- [Problem to solve] List the lines as a numbered list, leaving out blank lines, starting at the line that contains "The width and height of the screenshot is (2574, 1456)." and ending at the last line of the rows.

[Stored items from a collection]
--------------------------------

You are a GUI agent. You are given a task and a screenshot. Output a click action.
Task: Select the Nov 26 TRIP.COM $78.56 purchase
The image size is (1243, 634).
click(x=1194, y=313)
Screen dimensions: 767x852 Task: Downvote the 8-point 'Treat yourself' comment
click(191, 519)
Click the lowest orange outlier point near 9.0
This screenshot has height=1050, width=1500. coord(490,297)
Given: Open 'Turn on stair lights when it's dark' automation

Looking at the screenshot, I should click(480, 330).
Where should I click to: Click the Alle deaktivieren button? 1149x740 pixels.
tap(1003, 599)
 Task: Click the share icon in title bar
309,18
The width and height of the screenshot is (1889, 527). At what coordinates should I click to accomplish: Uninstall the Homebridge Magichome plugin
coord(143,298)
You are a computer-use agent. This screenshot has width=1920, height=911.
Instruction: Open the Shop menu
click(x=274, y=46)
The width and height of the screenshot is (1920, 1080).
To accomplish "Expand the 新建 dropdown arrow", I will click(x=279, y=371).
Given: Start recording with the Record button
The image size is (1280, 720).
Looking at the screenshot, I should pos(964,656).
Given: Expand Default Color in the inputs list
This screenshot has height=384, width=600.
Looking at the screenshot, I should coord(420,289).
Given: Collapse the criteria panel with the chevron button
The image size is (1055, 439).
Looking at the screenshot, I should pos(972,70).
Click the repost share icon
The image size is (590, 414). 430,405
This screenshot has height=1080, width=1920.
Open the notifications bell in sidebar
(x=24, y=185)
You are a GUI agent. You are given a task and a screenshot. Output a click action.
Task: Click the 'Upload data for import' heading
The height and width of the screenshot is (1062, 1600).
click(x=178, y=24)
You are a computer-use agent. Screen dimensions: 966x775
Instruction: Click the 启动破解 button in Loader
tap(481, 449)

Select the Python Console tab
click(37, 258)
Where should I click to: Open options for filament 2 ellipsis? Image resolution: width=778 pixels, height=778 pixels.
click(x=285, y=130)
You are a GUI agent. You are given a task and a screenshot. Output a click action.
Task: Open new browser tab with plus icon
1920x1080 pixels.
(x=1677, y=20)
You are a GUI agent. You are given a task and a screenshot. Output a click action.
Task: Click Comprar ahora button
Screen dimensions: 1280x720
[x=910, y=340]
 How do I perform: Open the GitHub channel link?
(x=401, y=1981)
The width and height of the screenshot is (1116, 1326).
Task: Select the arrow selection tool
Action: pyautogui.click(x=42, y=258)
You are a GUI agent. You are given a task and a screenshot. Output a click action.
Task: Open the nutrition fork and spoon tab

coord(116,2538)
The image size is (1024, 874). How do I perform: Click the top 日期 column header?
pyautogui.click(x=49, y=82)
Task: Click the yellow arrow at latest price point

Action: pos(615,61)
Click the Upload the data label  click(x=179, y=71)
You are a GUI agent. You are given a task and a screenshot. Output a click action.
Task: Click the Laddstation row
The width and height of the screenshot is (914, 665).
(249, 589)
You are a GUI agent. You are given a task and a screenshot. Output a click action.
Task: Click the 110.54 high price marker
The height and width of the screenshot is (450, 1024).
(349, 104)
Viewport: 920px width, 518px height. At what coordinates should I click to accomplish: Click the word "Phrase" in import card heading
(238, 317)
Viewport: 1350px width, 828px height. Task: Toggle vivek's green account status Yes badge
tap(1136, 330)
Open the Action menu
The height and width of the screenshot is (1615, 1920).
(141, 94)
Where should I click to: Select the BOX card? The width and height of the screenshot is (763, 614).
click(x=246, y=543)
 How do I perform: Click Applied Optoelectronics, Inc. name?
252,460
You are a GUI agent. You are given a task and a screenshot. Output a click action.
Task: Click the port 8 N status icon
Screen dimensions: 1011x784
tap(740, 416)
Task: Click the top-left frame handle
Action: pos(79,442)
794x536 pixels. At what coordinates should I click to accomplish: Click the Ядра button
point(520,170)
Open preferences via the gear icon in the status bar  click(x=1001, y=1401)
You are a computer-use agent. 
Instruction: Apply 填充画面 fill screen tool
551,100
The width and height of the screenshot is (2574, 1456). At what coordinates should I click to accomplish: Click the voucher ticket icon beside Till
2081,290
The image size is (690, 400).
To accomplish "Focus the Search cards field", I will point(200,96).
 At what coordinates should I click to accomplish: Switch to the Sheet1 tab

--------------------------------

- [Result for this exercise]
1. The width and height of the screenshot is (2574, 1456). At what coordinates should I click to accomplish: Click the voucher ticket icon beside Till
2. 2081,290
3. The image size is (690, 400).
4. To accomplish "Focus the Search cards field", I will point(200,96).
5.  At what coordinates should I click to accomplish: Switch to the Sheet1 tab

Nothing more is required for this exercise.